[What you are asked to do] Looking through the data, please report how many lines contain the string "ribbon", giving nothing but the number.
START Recorded data
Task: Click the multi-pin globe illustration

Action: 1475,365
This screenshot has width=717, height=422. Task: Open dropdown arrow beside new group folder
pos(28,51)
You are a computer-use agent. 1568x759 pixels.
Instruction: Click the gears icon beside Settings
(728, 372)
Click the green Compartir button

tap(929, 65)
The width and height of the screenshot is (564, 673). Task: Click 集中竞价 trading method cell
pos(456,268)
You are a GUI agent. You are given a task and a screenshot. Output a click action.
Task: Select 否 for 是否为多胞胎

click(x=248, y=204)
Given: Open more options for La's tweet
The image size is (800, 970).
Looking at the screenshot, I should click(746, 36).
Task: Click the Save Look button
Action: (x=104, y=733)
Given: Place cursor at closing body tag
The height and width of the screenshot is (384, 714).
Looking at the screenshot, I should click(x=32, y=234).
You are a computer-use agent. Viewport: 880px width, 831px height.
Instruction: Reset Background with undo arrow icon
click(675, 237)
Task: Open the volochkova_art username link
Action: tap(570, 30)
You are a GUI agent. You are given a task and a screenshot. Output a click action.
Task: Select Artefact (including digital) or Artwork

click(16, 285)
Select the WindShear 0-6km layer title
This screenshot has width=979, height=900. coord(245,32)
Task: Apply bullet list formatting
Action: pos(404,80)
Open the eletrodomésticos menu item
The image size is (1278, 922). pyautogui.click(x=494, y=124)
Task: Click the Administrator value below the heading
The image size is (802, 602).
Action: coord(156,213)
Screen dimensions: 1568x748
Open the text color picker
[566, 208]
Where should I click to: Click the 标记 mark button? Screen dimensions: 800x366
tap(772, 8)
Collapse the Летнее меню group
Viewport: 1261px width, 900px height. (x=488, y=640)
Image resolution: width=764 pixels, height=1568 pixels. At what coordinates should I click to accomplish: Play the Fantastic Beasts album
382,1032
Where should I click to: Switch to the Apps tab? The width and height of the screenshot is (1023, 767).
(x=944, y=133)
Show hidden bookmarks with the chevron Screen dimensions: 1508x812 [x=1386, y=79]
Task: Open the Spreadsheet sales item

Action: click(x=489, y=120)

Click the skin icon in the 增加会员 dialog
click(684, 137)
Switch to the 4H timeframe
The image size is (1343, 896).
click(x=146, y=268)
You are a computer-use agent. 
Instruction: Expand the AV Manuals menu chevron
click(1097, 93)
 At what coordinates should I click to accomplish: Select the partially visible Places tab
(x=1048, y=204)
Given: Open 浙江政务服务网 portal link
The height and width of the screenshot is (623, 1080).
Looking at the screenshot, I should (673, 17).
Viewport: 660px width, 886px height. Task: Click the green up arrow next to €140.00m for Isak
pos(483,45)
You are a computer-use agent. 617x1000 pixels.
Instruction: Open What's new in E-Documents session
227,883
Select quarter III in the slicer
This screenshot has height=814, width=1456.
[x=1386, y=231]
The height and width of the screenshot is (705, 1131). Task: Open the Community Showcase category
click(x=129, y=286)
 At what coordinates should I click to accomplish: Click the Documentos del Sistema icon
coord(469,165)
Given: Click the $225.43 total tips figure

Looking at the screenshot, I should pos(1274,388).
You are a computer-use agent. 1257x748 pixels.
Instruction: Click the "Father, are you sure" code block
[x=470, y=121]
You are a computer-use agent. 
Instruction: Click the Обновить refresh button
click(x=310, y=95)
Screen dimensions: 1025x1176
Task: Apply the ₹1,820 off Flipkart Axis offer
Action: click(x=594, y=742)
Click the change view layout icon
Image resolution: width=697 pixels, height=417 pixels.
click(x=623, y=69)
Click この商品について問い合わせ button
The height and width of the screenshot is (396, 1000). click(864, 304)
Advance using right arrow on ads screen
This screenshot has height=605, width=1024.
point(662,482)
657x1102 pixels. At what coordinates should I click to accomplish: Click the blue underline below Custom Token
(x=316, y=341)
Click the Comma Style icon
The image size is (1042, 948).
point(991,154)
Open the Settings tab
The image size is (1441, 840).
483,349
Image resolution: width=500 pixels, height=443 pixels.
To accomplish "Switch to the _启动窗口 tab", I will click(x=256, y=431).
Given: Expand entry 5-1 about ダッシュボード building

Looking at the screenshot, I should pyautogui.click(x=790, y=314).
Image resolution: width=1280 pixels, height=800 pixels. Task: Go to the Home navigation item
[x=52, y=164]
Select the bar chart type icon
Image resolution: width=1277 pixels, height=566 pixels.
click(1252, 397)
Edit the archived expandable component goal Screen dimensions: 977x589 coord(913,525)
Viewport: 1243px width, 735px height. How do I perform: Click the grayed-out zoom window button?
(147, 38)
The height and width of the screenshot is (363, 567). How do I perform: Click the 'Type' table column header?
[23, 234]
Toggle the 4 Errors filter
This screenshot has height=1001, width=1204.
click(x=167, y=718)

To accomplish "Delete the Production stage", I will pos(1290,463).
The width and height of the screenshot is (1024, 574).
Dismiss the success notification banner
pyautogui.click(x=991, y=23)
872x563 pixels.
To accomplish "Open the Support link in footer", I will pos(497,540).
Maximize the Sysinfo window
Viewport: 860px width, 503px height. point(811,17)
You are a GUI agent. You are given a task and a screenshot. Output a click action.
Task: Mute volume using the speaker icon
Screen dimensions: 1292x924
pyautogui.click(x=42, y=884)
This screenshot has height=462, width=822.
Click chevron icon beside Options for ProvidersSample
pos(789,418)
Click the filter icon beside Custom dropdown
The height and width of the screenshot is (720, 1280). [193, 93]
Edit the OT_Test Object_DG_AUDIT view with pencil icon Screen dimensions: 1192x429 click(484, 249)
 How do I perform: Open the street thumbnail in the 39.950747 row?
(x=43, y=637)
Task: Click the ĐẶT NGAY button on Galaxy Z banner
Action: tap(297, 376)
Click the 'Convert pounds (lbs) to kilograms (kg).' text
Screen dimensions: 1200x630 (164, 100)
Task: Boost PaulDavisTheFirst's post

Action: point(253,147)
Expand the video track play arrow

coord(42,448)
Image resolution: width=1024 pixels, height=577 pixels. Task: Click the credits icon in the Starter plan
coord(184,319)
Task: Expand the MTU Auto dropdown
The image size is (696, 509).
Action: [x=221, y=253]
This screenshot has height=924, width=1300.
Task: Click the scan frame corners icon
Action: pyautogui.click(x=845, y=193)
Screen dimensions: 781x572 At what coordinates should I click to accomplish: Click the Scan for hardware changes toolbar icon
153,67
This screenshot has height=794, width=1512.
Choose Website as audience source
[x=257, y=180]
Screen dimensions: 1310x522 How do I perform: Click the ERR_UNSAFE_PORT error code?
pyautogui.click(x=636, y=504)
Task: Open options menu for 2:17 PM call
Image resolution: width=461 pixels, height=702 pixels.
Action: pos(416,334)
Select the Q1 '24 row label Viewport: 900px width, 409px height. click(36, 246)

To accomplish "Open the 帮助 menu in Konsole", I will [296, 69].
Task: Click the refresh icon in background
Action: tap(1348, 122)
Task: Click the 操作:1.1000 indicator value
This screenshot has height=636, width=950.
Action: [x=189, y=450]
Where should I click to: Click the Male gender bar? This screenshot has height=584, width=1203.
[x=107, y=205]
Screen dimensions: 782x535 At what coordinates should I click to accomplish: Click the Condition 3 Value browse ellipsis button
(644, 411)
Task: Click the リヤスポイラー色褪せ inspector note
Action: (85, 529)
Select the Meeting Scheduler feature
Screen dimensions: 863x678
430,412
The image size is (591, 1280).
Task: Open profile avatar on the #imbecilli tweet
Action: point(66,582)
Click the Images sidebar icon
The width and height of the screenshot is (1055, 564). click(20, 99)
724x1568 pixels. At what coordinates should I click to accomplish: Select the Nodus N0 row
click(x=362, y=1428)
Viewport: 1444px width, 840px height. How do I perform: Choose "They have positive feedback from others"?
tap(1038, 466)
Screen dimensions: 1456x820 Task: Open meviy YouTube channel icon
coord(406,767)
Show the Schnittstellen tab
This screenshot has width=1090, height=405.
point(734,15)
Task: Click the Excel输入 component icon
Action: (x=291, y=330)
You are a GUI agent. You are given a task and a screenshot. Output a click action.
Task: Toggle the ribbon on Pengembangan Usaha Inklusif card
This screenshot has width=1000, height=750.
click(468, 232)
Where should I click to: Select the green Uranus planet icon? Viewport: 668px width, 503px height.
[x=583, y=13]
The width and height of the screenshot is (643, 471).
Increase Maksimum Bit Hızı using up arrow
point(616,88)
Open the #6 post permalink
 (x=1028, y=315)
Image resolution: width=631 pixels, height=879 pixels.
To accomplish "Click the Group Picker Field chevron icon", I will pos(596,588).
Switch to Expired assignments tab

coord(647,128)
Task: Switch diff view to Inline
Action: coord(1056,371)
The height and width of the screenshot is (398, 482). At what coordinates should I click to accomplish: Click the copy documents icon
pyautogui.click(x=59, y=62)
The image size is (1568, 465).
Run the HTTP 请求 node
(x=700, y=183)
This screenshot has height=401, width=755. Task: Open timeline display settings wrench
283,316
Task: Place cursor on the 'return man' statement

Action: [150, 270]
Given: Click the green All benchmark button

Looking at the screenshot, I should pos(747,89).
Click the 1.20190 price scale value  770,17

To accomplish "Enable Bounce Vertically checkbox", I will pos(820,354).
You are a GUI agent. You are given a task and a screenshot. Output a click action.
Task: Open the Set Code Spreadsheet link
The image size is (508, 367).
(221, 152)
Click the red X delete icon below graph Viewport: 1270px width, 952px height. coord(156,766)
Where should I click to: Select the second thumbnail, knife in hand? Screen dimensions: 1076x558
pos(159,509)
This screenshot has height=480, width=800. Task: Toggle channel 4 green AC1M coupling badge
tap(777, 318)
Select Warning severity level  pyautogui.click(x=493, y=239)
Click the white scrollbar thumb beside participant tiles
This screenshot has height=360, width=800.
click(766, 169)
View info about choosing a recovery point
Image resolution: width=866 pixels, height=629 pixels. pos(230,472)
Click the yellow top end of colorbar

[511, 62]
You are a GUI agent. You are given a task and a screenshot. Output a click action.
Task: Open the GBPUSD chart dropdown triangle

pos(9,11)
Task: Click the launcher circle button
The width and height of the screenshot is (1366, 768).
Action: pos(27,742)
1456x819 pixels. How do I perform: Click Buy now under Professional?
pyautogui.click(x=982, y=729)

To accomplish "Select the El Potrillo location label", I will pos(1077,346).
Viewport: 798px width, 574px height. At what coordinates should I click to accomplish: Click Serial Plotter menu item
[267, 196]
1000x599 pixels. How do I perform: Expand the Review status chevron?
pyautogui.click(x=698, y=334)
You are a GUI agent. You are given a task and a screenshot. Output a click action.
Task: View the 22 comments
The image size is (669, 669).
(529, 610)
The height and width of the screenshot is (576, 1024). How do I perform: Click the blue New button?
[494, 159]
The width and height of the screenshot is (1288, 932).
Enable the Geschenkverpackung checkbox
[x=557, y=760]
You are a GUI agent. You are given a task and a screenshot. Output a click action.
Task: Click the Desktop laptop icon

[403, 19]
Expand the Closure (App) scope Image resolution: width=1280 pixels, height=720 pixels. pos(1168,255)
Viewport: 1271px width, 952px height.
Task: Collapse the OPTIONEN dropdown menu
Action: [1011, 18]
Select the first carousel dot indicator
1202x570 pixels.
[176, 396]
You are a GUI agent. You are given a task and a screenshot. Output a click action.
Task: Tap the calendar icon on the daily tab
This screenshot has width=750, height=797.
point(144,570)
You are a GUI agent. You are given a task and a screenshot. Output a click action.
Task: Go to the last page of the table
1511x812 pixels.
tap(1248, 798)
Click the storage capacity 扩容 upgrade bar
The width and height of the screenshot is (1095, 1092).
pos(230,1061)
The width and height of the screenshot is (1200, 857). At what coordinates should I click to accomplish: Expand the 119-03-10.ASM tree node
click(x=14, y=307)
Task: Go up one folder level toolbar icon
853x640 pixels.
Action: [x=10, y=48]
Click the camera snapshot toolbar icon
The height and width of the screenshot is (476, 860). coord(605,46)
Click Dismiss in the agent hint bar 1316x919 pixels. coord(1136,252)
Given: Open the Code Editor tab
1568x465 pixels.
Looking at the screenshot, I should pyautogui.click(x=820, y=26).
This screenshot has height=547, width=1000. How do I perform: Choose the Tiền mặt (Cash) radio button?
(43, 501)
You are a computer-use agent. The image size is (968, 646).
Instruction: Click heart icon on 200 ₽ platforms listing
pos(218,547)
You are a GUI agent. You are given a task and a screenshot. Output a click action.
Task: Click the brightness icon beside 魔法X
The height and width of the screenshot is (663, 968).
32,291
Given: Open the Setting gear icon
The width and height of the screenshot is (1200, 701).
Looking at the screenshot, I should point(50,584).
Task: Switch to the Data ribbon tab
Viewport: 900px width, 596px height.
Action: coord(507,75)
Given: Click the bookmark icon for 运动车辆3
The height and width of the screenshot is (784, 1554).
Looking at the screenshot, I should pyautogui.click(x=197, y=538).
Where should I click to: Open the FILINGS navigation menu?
END Recorded data
[Response to the exercise] 2